• [Problem description]: Within the data that follows, set down exactly the lines from the one containing "[WhatsApp] (1314, 1764)" through the one containing "Return Policy (16, 1941)", both ends included.

Collected data entries:

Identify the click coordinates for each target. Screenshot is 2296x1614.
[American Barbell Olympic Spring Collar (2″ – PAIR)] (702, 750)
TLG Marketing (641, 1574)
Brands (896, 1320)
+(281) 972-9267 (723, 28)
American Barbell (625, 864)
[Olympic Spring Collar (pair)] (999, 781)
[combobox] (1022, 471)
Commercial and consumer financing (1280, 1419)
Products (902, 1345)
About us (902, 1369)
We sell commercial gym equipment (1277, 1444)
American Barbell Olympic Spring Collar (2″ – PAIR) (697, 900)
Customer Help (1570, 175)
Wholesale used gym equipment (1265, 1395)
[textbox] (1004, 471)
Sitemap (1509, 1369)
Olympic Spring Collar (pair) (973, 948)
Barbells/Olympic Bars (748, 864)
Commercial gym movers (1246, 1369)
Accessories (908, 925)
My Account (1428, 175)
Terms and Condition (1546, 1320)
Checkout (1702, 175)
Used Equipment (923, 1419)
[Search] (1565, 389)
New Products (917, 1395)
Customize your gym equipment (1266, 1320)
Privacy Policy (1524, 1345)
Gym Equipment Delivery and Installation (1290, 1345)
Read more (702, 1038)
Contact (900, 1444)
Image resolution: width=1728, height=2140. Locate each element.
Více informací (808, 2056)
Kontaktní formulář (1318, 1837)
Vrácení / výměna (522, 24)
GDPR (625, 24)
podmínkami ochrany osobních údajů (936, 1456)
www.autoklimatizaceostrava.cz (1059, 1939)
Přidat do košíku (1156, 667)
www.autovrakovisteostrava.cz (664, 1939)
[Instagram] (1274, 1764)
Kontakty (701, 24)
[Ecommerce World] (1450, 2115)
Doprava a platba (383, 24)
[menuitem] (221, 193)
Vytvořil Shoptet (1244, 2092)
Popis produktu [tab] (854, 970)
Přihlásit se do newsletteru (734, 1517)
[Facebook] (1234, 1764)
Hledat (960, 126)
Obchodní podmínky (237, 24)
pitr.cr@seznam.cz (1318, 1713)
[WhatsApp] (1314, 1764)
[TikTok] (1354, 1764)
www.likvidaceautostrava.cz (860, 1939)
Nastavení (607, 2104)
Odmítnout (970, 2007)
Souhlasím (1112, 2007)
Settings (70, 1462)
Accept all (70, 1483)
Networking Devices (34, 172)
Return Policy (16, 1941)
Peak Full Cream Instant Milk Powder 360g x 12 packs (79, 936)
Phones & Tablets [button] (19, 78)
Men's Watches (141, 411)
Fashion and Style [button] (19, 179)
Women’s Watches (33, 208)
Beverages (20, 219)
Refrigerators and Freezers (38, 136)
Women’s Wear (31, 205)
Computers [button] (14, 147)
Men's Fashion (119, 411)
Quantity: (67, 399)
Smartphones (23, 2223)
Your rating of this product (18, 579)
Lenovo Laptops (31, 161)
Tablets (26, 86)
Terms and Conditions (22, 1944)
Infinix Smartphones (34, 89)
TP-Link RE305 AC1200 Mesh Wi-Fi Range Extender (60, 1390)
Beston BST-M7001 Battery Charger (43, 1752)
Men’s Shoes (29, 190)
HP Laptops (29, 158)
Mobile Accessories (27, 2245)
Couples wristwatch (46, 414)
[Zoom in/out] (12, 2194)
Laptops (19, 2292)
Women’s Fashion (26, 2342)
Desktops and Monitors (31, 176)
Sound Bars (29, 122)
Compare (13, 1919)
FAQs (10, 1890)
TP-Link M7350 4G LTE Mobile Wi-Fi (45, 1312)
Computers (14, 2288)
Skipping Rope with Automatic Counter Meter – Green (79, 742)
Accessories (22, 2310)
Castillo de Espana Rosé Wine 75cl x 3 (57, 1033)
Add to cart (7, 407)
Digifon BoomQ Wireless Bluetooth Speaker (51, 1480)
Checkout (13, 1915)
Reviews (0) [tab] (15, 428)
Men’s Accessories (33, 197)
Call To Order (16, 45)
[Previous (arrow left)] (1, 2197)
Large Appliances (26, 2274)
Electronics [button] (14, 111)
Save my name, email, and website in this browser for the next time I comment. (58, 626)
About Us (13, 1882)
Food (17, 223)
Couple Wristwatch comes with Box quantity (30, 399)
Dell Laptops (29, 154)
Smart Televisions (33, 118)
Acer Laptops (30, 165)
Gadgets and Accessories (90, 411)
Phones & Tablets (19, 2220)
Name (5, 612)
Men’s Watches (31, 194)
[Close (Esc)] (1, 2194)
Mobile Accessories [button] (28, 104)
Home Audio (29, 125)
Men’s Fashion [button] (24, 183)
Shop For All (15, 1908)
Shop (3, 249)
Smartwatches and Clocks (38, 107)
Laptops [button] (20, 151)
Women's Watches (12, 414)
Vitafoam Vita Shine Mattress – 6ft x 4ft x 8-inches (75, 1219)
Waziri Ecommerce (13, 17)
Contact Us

• [Answer area]:
[WhatsApp] (1314, 1764)
[TikTok] (1354, 1764)
www.likvidaceautostrava.cz (860, 1939)
Nastavení (607, 2104)
Odmítnout (970, 2007)
Souhlasím (1112, 2007)
Settings (70, 1462)
Accept all (70, 1483)
Networking Devices (34, 172)
Return Policy (16, 1941)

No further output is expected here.